Top of DATA SHOWN
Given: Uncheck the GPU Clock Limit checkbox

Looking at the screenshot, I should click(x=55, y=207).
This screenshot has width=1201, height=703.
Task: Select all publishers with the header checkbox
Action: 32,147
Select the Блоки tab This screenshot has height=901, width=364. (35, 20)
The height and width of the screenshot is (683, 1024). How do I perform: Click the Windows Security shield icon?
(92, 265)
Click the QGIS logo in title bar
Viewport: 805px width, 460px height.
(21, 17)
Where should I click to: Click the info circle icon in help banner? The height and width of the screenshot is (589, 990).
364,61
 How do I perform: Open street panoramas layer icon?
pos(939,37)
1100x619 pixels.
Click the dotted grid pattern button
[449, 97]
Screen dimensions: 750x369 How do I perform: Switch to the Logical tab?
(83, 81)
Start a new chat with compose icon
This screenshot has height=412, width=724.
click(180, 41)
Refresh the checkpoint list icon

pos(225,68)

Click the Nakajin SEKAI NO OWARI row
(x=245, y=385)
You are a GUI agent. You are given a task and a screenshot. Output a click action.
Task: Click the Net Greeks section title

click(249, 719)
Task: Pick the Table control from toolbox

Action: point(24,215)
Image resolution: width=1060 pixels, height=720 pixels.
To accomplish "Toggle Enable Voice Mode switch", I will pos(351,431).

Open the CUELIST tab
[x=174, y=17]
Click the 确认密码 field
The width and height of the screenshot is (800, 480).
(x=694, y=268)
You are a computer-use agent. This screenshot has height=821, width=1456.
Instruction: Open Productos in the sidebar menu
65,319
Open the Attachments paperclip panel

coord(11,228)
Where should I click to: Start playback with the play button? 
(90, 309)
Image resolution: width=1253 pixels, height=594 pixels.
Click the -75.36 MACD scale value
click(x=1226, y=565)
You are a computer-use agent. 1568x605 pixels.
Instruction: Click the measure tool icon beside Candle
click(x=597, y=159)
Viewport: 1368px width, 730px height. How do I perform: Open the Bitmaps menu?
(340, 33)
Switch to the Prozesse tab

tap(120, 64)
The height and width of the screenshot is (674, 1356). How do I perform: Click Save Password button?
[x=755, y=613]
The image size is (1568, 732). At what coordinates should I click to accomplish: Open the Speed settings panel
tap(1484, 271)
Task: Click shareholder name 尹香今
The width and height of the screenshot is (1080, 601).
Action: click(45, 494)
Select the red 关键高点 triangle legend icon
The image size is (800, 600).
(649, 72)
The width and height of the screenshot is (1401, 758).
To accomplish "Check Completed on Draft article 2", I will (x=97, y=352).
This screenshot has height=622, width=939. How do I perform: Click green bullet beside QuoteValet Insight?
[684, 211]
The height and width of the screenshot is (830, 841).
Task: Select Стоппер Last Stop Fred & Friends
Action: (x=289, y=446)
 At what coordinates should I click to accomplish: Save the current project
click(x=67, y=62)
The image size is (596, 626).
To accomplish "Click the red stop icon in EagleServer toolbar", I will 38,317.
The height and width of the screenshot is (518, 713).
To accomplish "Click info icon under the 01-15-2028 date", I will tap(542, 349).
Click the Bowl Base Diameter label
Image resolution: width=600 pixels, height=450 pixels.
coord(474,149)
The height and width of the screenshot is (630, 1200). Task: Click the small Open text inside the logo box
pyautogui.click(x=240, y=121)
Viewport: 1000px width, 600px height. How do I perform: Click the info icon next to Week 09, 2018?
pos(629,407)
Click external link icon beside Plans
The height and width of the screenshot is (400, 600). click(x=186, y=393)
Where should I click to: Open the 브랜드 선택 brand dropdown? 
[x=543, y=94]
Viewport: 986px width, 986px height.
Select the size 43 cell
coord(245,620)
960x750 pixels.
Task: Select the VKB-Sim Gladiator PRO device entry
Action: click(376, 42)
Bottom of DATA SHOWN
*ASSIGNED TASK:* The lines to copy are those in the records above containing the word "agent".

*REPLY TO THE TASK:*
You are a GUI agent. You are given a task and a screenshot. Output a click action.
You are a computer-use agent. This screenshot has height=821, width=1456.
You are a computer-use agent. 1568x605 pixels.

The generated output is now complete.